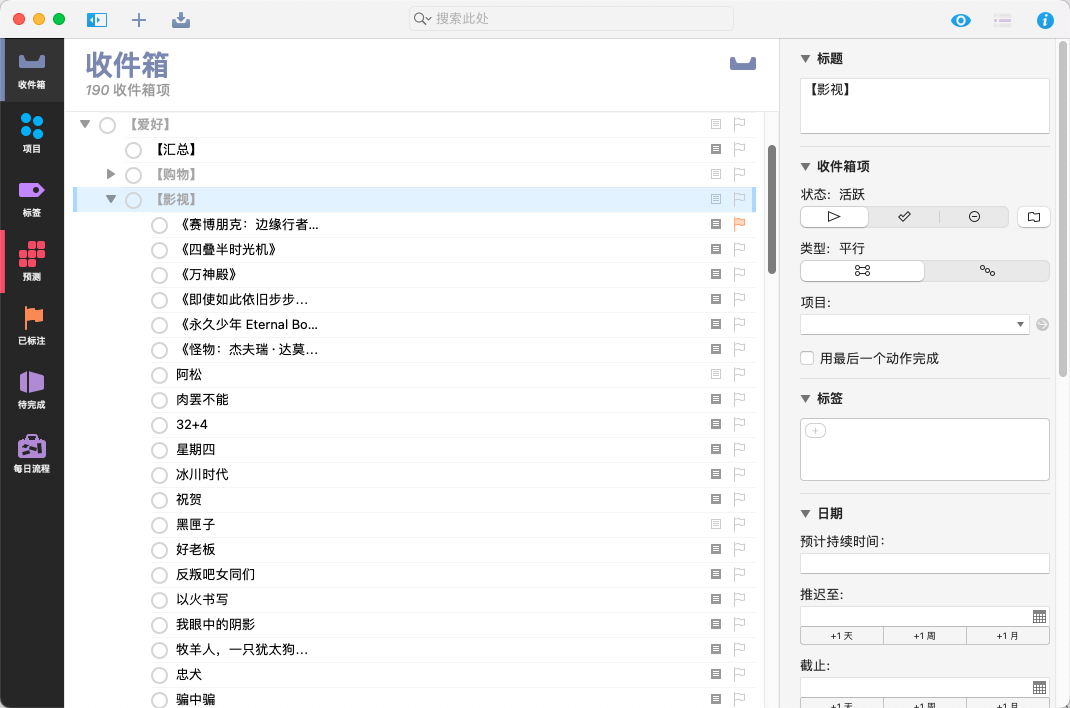Open the 预测 perspective tab
This screenshot has height=708, width=1070.
click(32, 261)
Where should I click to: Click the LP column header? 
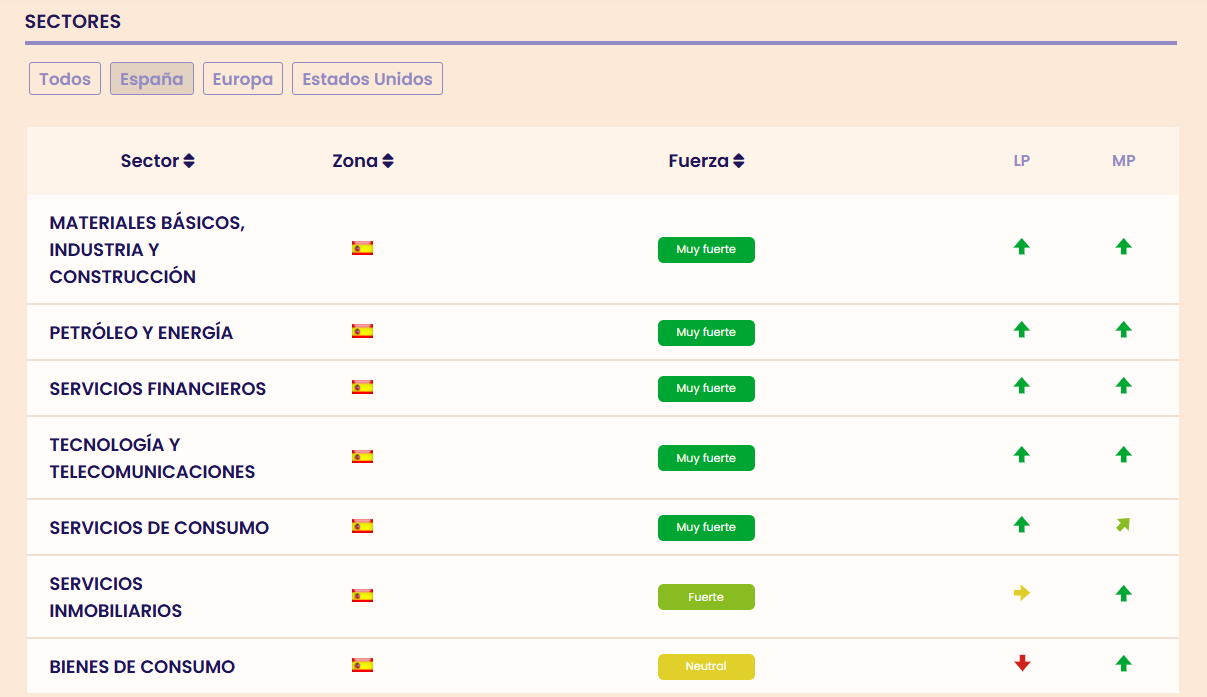[1021, 161]
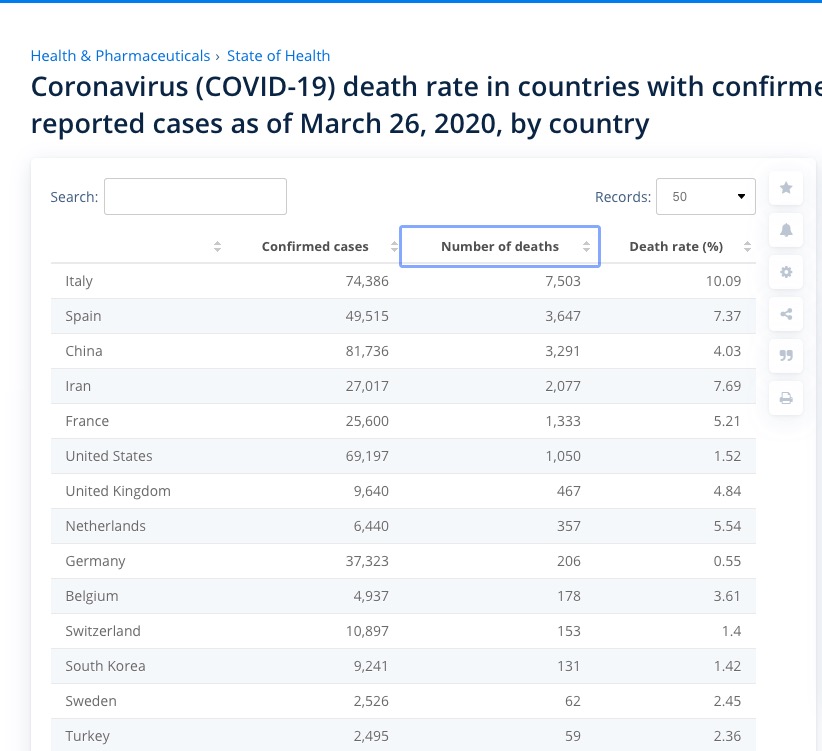Follow the Health & Pharmaceuticals category link

click(120, 56)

.....

Your task is to reproduce exactly the lines from the one that holds "Where should I" to the last line of the listing, and only those, omitting the pictures.

## WRITTEN SOLUTION
Where should I click to: Click the LP column header? 
[1021, 161]
Follow the Health & Pharmaceuticals category link

click(120, 56)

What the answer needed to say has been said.